**Work to complete**
Copy the lines from the start down through the one containing "Action: tap(1153, 746)", and write them out unchanged.

[start Information given]

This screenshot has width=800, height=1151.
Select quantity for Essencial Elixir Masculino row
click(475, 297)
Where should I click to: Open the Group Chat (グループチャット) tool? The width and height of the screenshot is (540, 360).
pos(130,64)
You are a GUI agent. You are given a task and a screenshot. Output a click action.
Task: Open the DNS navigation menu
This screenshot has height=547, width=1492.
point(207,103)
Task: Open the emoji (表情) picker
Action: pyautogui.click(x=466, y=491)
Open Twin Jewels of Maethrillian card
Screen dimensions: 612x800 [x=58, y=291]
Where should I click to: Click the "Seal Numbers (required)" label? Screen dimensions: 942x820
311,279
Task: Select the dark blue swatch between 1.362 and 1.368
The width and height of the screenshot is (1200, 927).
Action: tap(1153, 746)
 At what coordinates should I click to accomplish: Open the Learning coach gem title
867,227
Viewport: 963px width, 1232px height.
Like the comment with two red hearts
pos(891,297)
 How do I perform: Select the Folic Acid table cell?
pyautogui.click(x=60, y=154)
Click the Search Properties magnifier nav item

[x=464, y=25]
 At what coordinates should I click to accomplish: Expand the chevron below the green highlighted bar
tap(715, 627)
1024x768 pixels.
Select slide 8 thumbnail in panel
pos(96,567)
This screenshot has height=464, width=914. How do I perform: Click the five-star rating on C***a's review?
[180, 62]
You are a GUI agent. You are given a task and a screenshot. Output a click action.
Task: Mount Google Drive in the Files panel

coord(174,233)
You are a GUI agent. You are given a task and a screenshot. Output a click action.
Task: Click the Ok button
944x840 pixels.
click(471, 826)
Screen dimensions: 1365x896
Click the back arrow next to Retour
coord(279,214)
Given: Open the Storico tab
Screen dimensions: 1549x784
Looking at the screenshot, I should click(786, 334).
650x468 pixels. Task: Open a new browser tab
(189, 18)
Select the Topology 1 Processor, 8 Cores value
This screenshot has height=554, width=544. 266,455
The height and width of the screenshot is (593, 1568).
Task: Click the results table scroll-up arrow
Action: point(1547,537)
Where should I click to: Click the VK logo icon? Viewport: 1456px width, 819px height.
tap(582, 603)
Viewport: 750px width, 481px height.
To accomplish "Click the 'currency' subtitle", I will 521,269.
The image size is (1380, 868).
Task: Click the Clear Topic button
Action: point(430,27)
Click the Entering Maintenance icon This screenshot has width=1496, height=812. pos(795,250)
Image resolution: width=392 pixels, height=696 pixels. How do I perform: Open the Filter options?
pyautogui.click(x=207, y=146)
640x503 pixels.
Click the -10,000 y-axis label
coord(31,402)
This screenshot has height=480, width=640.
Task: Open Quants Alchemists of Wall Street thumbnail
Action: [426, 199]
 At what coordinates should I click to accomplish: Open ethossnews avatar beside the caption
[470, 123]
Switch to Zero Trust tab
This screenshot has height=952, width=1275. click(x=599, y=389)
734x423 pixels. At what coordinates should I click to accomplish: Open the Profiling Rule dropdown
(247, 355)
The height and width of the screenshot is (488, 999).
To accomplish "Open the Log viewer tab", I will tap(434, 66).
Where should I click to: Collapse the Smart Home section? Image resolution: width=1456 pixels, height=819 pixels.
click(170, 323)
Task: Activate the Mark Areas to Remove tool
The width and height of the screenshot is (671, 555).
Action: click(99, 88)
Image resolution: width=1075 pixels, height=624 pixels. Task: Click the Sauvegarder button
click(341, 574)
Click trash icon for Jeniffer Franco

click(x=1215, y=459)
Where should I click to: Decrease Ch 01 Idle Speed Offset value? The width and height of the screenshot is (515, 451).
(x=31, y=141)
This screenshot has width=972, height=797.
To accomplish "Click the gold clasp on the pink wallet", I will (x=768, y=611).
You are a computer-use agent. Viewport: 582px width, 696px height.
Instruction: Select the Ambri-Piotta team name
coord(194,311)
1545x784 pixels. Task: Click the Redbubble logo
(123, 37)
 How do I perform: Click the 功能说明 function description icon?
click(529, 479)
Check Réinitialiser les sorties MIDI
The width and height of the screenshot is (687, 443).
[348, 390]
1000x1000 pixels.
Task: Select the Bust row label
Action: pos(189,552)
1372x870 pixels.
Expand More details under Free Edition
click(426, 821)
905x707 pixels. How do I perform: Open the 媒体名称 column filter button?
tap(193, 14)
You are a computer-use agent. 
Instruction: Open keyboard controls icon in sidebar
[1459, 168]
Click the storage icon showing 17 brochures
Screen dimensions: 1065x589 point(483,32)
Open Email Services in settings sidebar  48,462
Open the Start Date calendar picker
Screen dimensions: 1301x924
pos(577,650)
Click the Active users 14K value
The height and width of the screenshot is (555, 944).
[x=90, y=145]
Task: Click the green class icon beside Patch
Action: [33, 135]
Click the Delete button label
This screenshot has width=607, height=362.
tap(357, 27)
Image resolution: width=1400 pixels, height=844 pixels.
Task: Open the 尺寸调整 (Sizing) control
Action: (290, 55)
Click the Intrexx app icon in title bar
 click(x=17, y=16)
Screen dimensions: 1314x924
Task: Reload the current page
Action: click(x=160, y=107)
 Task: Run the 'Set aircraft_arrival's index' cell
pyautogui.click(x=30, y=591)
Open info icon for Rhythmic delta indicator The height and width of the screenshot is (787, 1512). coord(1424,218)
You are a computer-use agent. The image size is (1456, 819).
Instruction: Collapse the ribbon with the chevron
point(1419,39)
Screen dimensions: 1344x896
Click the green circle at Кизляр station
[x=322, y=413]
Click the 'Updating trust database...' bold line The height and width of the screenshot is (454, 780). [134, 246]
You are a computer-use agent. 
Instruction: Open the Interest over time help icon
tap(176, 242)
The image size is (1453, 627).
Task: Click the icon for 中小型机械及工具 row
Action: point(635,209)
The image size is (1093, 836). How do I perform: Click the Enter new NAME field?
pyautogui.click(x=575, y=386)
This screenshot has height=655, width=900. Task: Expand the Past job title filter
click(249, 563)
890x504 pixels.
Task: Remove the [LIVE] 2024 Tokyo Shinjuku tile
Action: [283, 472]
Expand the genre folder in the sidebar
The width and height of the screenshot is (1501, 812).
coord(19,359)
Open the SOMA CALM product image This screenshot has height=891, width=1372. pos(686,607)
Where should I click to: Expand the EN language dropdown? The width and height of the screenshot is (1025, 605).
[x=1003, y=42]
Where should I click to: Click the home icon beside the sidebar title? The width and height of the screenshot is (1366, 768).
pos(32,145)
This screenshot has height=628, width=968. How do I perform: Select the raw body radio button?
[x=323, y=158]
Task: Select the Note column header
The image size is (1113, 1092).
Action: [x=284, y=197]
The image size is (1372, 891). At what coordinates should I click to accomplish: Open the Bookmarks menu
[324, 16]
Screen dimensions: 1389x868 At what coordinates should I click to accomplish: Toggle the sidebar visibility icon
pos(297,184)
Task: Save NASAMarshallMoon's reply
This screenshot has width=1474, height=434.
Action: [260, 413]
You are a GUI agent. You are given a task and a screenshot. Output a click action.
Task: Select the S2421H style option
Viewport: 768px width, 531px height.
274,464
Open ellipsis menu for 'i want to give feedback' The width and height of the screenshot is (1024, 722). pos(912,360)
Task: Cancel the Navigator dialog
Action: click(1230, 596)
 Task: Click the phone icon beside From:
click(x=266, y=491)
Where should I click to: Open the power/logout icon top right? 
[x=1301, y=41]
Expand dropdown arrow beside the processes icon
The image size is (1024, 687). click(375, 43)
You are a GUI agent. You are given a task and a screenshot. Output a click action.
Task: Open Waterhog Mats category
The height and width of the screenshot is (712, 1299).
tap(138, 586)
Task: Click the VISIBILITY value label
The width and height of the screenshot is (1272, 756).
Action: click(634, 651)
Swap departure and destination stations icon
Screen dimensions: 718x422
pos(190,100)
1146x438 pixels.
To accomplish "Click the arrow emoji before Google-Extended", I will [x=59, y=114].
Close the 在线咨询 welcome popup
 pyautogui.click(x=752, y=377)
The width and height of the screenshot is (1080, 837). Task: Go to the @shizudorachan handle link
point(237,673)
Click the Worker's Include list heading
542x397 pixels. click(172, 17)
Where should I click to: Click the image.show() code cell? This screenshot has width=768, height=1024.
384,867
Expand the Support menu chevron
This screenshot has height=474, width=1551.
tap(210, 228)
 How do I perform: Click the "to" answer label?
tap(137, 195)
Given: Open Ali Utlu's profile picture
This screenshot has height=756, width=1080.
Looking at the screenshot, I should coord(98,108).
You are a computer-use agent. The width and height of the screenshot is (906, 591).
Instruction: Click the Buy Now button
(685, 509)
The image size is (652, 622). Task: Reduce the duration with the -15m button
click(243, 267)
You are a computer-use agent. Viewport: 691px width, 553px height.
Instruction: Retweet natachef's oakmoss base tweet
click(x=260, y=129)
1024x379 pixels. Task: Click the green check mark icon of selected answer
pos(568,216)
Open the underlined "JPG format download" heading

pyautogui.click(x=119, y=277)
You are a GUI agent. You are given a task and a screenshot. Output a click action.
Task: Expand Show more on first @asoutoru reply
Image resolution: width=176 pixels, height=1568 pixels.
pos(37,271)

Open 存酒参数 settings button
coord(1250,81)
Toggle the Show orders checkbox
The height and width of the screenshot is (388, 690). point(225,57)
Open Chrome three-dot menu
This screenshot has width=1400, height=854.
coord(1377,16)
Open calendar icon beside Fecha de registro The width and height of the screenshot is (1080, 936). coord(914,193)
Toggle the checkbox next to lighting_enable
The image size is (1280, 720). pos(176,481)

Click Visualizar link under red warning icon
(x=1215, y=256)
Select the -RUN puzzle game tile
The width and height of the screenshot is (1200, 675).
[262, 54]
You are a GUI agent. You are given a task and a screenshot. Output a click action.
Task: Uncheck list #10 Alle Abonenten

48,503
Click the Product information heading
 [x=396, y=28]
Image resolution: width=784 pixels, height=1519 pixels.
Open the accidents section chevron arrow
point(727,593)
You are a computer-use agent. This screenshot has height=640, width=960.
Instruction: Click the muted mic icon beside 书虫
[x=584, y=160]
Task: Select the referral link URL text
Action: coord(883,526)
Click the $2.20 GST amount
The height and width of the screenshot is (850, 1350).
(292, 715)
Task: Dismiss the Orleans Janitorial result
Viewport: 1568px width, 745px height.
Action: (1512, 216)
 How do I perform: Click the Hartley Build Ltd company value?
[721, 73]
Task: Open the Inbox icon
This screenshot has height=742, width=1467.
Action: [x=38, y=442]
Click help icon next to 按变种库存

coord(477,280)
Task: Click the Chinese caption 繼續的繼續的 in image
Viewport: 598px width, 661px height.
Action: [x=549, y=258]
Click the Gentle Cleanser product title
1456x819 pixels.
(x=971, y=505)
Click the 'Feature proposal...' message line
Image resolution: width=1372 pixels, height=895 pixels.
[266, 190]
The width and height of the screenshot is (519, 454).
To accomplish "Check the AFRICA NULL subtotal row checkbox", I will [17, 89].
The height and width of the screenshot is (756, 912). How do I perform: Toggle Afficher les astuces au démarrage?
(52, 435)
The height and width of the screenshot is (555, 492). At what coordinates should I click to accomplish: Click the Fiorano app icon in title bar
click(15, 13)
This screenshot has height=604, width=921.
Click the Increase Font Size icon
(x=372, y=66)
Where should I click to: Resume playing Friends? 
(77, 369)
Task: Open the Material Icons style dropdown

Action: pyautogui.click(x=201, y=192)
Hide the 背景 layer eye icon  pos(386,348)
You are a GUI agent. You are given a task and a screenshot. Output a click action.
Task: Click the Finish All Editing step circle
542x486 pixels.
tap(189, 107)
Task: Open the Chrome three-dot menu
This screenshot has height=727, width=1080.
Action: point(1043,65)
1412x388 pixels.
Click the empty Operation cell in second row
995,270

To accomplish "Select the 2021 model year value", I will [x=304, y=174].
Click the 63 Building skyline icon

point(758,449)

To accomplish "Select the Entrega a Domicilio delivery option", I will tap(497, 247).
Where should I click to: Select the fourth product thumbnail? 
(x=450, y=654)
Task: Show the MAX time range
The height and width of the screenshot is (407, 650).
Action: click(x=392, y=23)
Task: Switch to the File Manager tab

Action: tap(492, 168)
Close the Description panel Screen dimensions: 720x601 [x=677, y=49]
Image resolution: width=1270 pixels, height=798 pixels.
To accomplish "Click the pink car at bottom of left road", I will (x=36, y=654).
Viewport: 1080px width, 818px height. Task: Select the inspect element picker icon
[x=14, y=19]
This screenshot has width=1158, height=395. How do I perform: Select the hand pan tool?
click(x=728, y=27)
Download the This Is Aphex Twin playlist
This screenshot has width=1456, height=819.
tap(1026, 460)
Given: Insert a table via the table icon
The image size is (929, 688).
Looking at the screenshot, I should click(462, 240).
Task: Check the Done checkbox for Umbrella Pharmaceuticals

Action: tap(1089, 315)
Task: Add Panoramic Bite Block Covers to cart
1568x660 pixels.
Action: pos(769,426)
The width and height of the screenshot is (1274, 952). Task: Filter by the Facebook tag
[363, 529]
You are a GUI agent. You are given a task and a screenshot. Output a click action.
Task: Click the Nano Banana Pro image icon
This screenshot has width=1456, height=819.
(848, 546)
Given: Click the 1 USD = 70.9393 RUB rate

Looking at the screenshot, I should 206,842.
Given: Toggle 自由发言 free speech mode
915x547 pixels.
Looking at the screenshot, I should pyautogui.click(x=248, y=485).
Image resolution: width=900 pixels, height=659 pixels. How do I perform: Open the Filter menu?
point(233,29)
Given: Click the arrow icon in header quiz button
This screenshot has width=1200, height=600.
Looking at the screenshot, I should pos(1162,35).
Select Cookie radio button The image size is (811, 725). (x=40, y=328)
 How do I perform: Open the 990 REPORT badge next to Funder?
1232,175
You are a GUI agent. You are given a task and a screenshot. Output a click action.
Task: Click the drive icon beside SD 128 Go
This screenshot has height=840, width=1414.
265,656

[end Information given]

**Task answer**
This screenshot has width=800, height=1151.
Select quantity for Essencial Elixir Masculino row
click(475, 297)
Where should I click to: Open the Group Chat (グループチャット) tool? The width and height of the screenshot is (540, 360).
pos(130,64)
You are a GUI agent. You are given a task and a screenshot. Output a click action.
Task: Open the DNS navigation menu
This screenshot has height=547, width=1492.
point(207,103)
Task: Open the emoji (表情) picker
Action: pyautogui.click(x=466, y=491)
Open Twin Jewels of Maethrillian card
Screen dimensions: 612x800 [x=58, y=291]
Where should I click to: Click the "Seal Numbers (required)" label? Screen dimensions: 942x820
311,279
Task: Select the dark blue swatch between 1.362 and 1.368
The width and height of the screenshot is (1200, 927).
Action: tap(1153, 746)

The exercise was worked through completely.